WBC Protestor: This Juilliard School is the heart and soul of the so called “arts community.” It’s from here that launches forth the imagination and thoughts and intents and the hearts of doomed America. And they have taught this nation proud sin. The ranks of this school and the arts community are filled with proud Sodomites and otherwise proud sinners. So it all launches [from here].
John: So you feel like this is the best place to protest the arts?
WBC Protestor: For this minute, this is the best place for us to be period. But yes, this is a good place to protest the arts. Because all these young people that come out of this school, will go on to do what they’re taught by those that have established the policies of proud sin and disobedience against the proud standards and commandments of God.
Real wisdom. The other protestor, a younger girl seemingly in her mid twenties, had a more interesting take:
John: Why are you protesting today?
WBC Protestor: This place is the center of vanity. They have corrupted art and made it all about themselves. These kids come here and they do not make music for Christ the lord.
John: So is music and art a part of your life at all?
WBC Protestor: Oh sure. Music can definitely be a part of life as long as it is in worship of our Lord and Savior Jesus Christ. My little brother is learning Bach on the piano at home. But this place is not that at all. It is a perversion.
I was incredibly struck by how polite these two ladies were to my innocuous questioning. They apologized for interrupting or talking over me multiple times, even when they didn’t have to. I understood part of it was knowing they need a good relationship with press in order for them to “get their message out”, but they did not sound robotic, only misguided… passionately so. I didn’t hate them so much as marvel at their commitment to such a nonsensical way of life.
Juilliard Students React
As a kid, you ever try to scare one of your friends out of the blue… but you mess up something or come out at the wrong time, and they just look at you and laugh, with a mixture of confusion, bemusement, and a little pity?
To the students I spoke to, WBC was that kid.
The Juilliard students counter-protesting seemed…amused, as if a magician was doing a street show on the sidewalk. Juilliard third-year violist Andrea Fortier brushed off the event altogether. “I knew that everyone was going to laugh at it and get angry together. I didn’t feel upset at all.” Composer Zach Green felt similarly: “It’s easy to forget that what these people are doing is actually offensive because it’s just so bizarre. It’s hard to not laugh at it, so I have to keep reminding myself that it actually is a serious thing that people are very hurt by.”

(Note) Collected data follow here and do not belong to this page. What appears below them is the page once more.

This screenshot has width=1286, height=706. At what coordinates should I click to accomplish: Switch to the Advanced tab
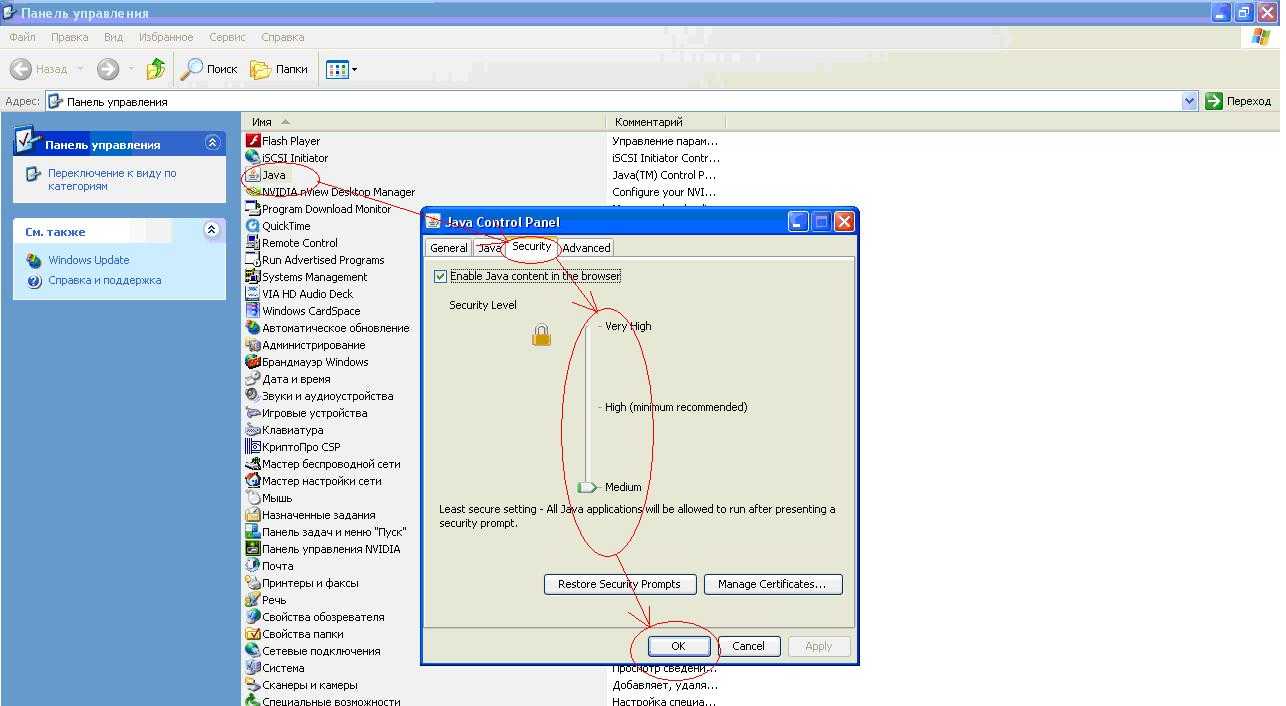[586, 248]
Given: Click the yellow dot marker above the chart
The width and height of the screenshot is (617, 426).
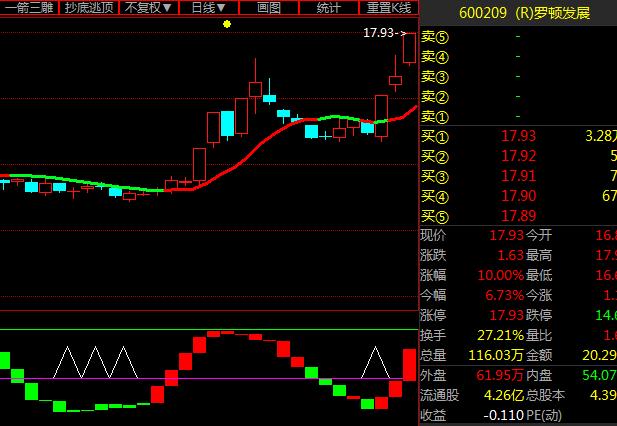Looking at the screenshot, I should tap(227, 24).
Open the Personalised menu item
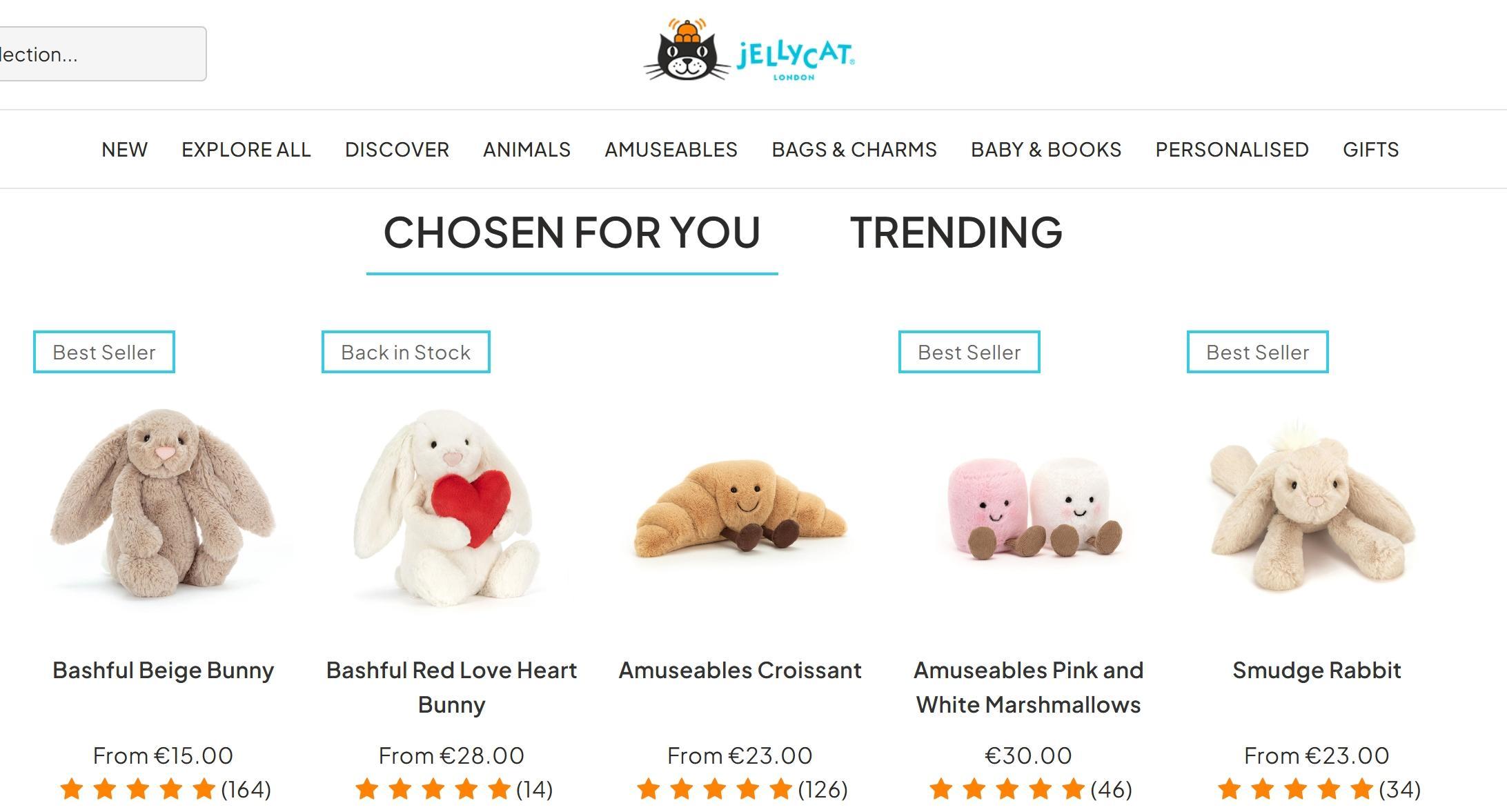 (1232, 150)
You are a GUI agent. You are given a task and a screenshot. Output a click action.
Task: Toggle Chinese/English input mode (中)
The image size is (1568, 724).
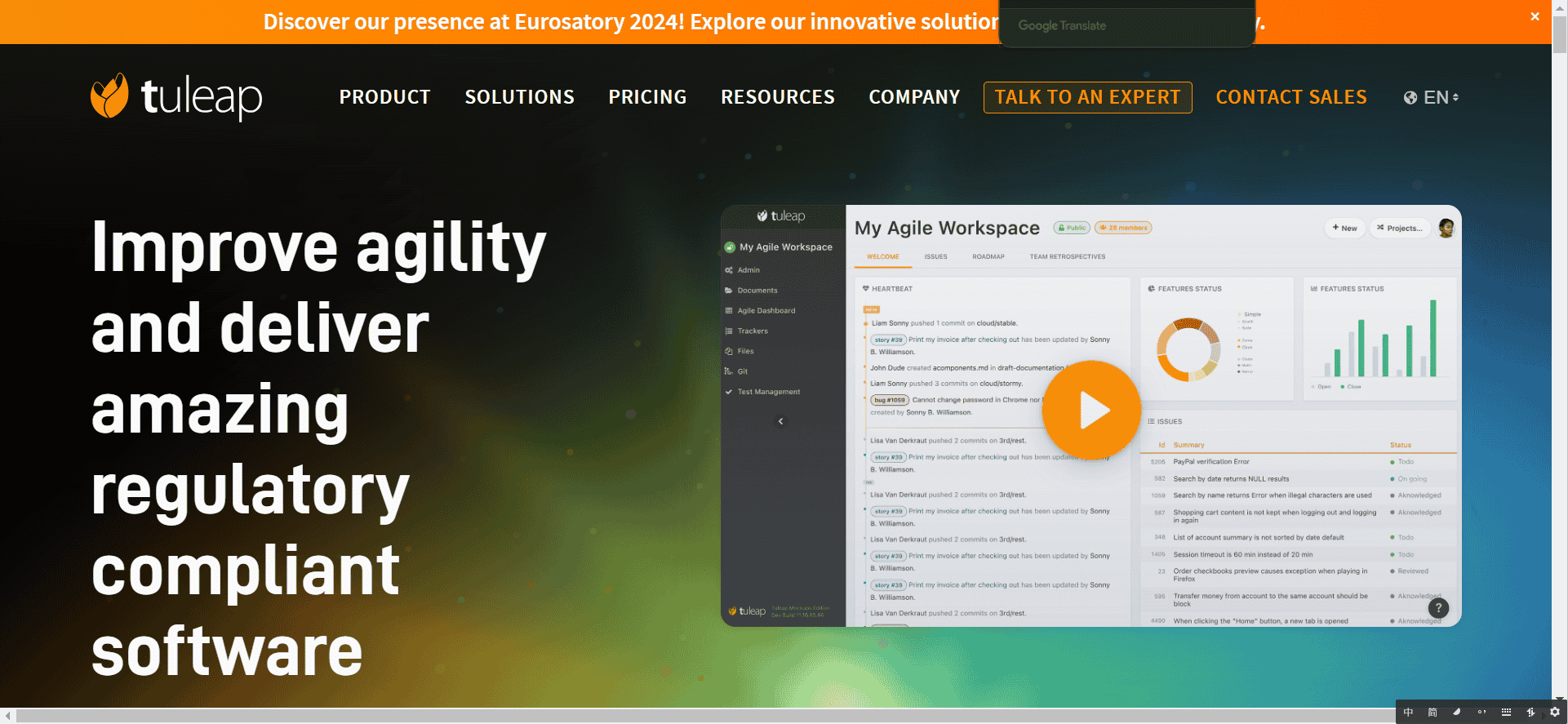(1408, 712)
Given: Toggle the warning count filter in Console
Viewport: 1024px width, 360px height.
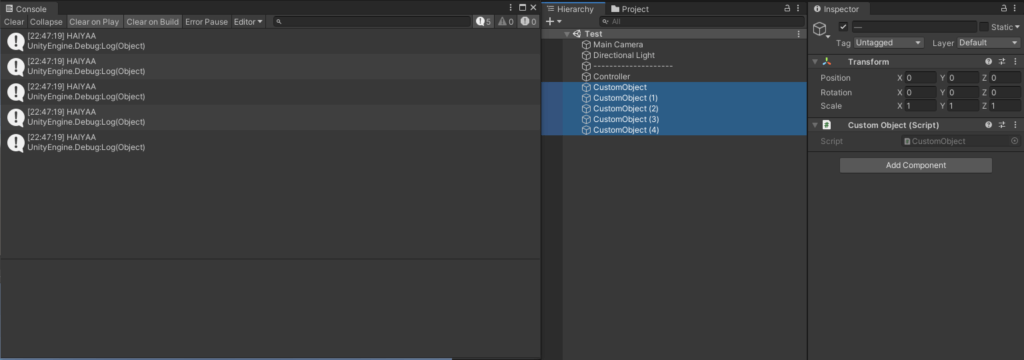Looking at the screenshot, I should [x=506, y=22].
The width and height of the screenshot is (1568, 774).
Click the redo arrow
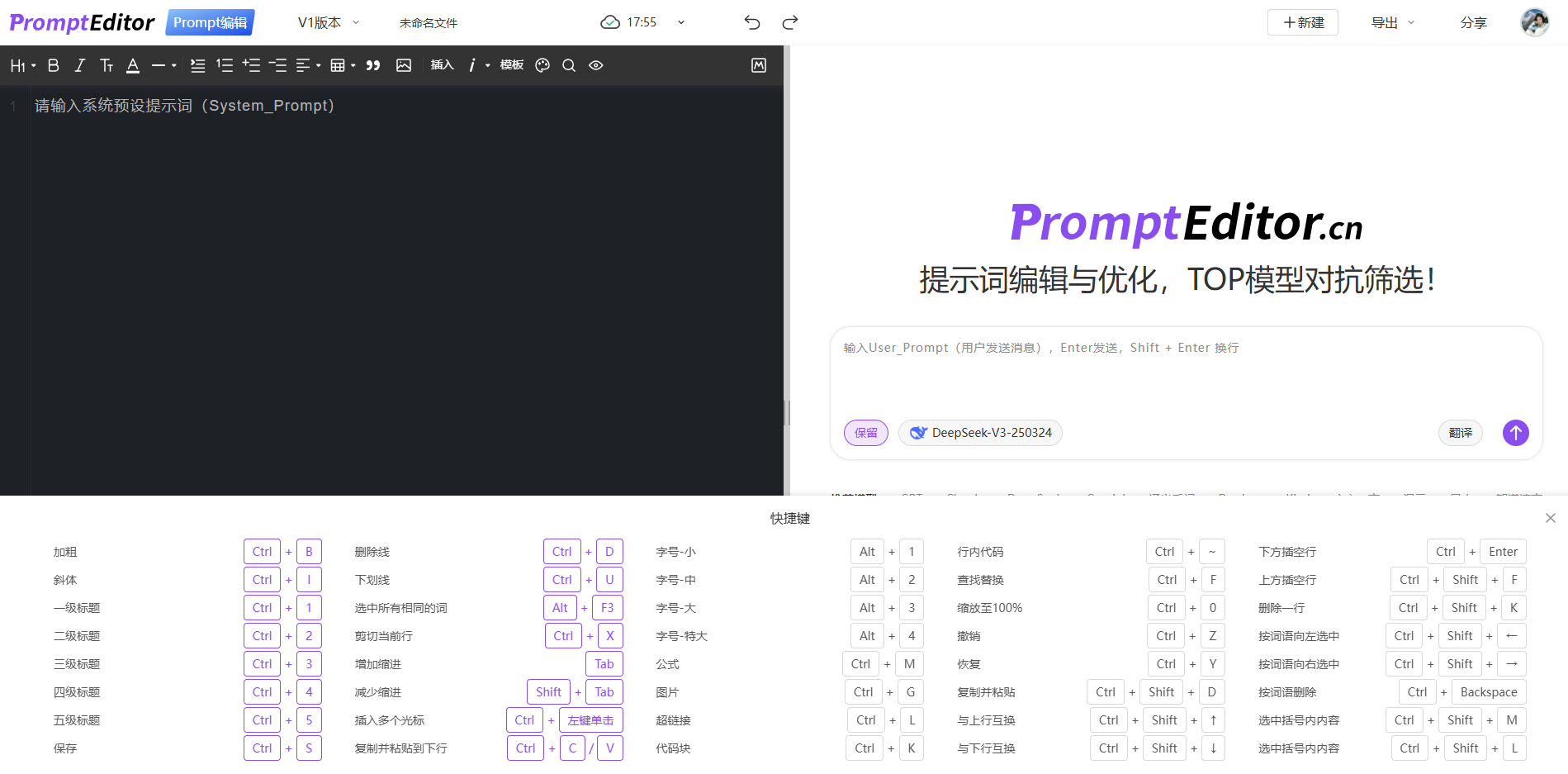[x=790, y=22]

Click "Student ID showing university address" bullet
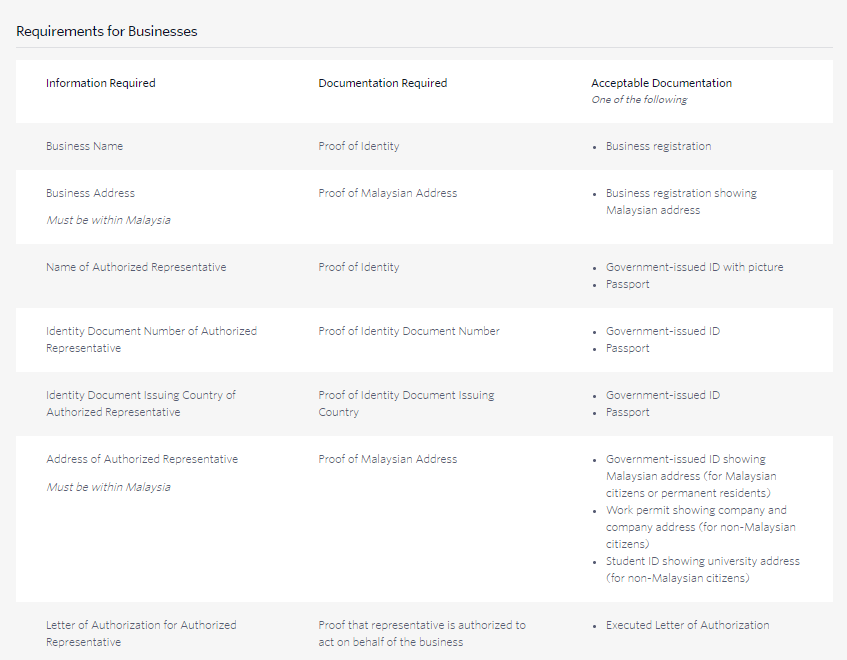pos(702,569)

Despite repeated concerns from administration and faculty of emotional damage the protestors could cause–one student told me her professor mentioned to “go in the back entrance if you are easily offended”–the students seemed to treat the protest as a bonding experience.
Third-year bassoonist Joey Lavarias spoke in between punctuated laughter: “Everyone’s been making music, having fun. There are a bunch of really cool signs… like the one behind you that says ‘Hell Must Be Fabulous.’ I love it so much.”
Ms. Fortier was almost glad for their appearance: “If they’re going to go somewhere to hold up their sign, they might as well do it here, because then we can give them a concert or something.”
THE RICK ROLL
One Juilliard second year master’s composer, Will Healy, did just that. Here’s his spur of the moment plea at approximately 9 PM last night on Facebook:
Yes, despite less than 12 hours of turnaround, it actually happened:
The video and stories covering it have since been shared dozens of times.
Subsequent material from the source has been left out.